I had never thought of combining the tastes of rhubarb and chocolate. This tart seemed a good way to try them out.
The base was made by preparing a dough by mixing 1½ cups plain flour with ½ cup icing sugar, 125g butter and a little cold water. It was left for 30 minutes in the refrigerator before it was rolled out and placed into a flan case, then blind baked.
Six sticks of rhubarb were cut into pieces and placed in a bowl with a tablespoon brown sugar and a tablespoon boiling water. They were let stand in this, occasionally being turned until the tart filling was prepared.
To make the filling 150g butter and ½ cup caster sugar were placed in the electric mixer and beaten until they became pale and creamy. Two eggs were now added and beaten in one at a time. Now 2 good tablespoons Nutella were stirred in. I know that this is not chocolate but it has quite a good chocolate flavour. A cup of almond meal now went in and then 2 tablespoons plain flour. The tart was ready to be put together.

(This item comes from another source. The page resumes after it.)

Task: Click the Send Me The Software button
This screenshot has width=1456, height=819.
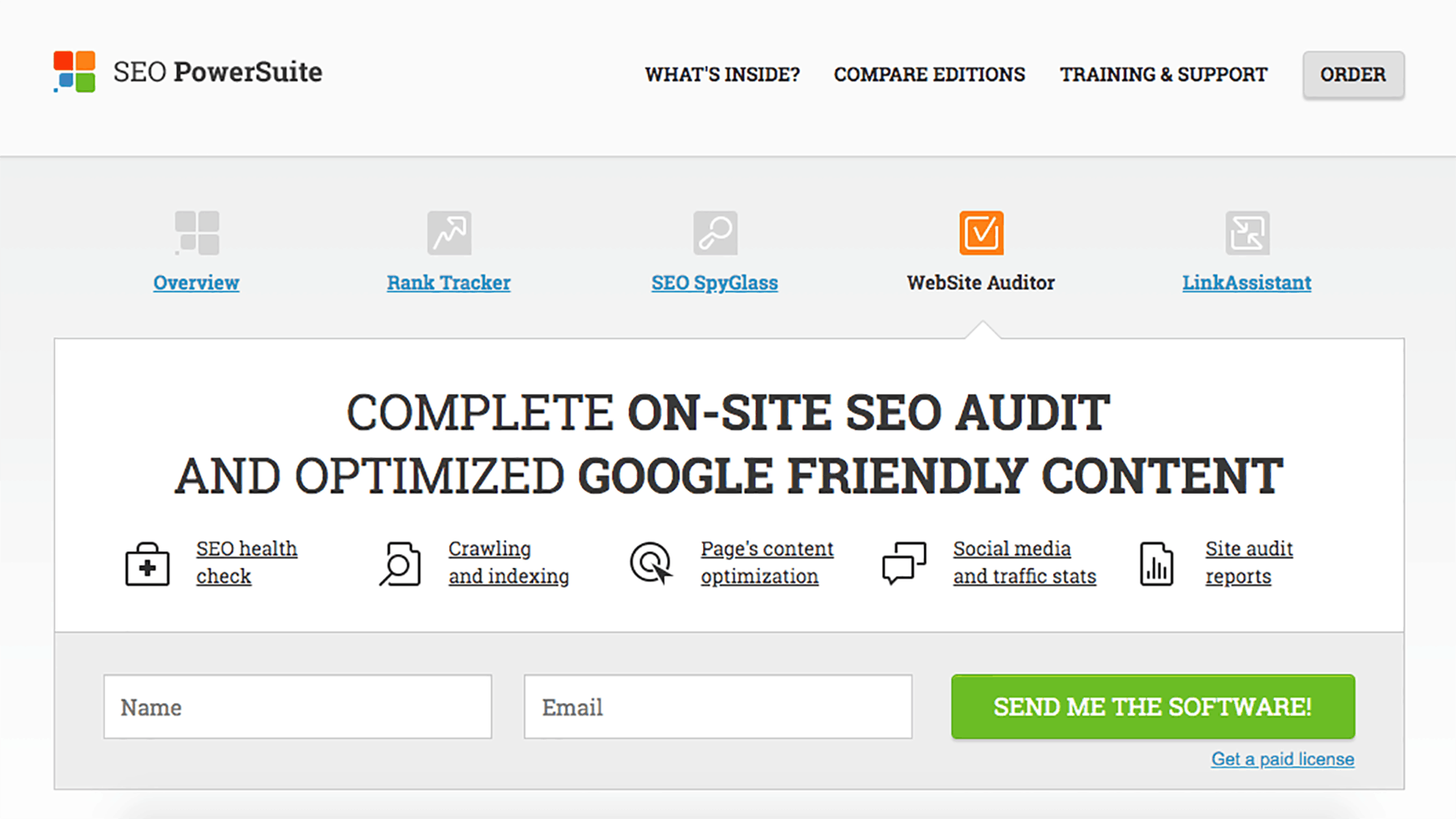Action: point(1153,707)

The rhubarb was drained and half of it scattered into the base of the tart. The filling was now spread over the rhubarb. The remaining rhubarb was placed over the top. It was baked in the oven for about half an hour until set.
I was happy with the resulting dessert. The tart rhubarb was a good contrast to the chocolaty filling. The pastry was really buttery and crunchy.